A Python bioinformatics tool for genomic pseudo-alignment, variant calling (SNPs), and coverage analysis.
- Pseudo-Alignment: Efficient mapping using k-mer indexing and counting.
- Quality Control (EXTQUALITY): Filters low-quality reads and k-mers based on Phred33 scores before alignment.
- Coverage Analysis (EXTCOVERAGE): Generates detailed statistics on unique vs. ambiguous mapped reads per position.
- Variant Tracking (EXTVARTRACK): Identifies specific one-base differences (SNPs) between reads and reference genomes.
| Module | Description |
|---|---|
aligner.py |
Core class that manages the alignment process and accumulates status (unique/ambiguous/unmapped). |
kmers.py |
Handles Reference genomes and the KmerCollection index. |
extcoverage.py |
Calculates coverage depth and statistics for mapped positions. |
extvartrack.py |
Tracks base changes to identify variants based on quality and coverage thresholds. |
main.py |
The main script that handles command-line arguments and delegates work to the other modules. |
The pipeline follows a structured flow from reference indexing to variant detection:
The tool detects Single Nucleotide Polymorphisms (SNPs) by comparing aligned reads to the reference.

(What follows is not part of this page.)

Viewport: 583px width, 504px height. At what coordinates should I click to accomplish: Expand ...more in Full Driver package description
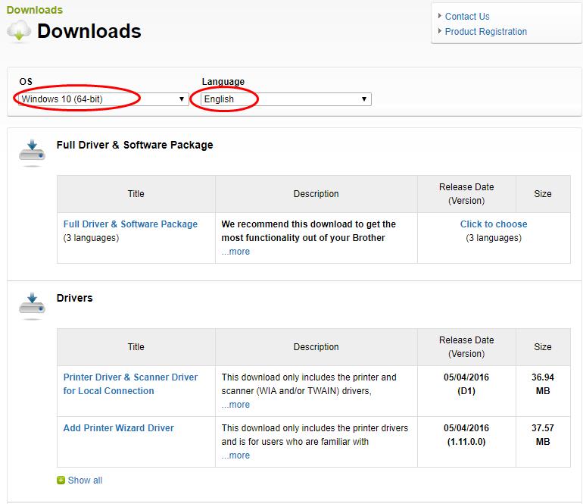(x=235, y=252)
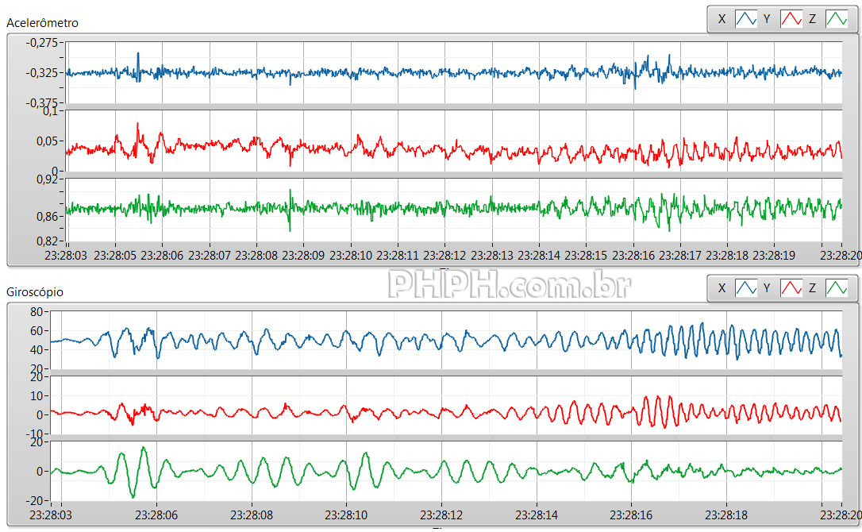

It looks for positions where the read base differs from the reference, provided the quality score and coverage meet the thresholds.
For example:
Reference Genome: ... A T C G [T] A G C ...
| | | | X | | |
Aligned Read: ... A T C G [A] A G C ...
^
SNP Detected
- Decorators for I/O: Custom decorators (
@handle_f_read,@handle_f_write) were implemented to improve error handling across file operations, keeping the code clean. - Encapsulation: Extensions (Coverage, Variant Tracking) are isolated in their own modules/classes to minimize dependencies and allow the core
Alignerto remain lightweight and simple. - O(1) Lookups:
KmerCollectionuses Hashmaps (Python dictionaries) for constant-time lookups of k-mers, while maintaining a separate list to preserve genome order for output consistency.
- Note: The commands below use example filenames. Please replace them with your own data.
Align reads to a reference genome and save the result to an .aln file.
python3 main.py -t align \
-g example_ref_mid.fa \
-k 12 \
-a output.aln \
--reads s_example_k150_n10k.fqRun the pipeline with specific quality thresholds and enable the variant tracker.
python3 main.py -t dumpalign \
-g reference_for_vartrack.fa \
-k 5 \
--reads reads_for_vartrack.fq \
--detect-variants \
--min-variant-coverage 1 \
--min-variant-quality 20Analyze the coverage of an existing alignment.
python3 main.py -t dumpalign \
-g example_ref_mid.fa \
-k 12 \
--reads s_example_k150_n10k.fq \
--coverageTo run the comprehensive test suite, install dependencies and run pytest:
pip install -r requirements.txt
python3 -m pytestAs a pseudo-aligner, this tool is designed for speed and coverage estimation, not exact alignment.
- Indels: It does not handle Insertions or Deletions (gaps). It assumes perfect contiguous k-mer matches.
- Heuristic: The mapping is based on k-mer voting only.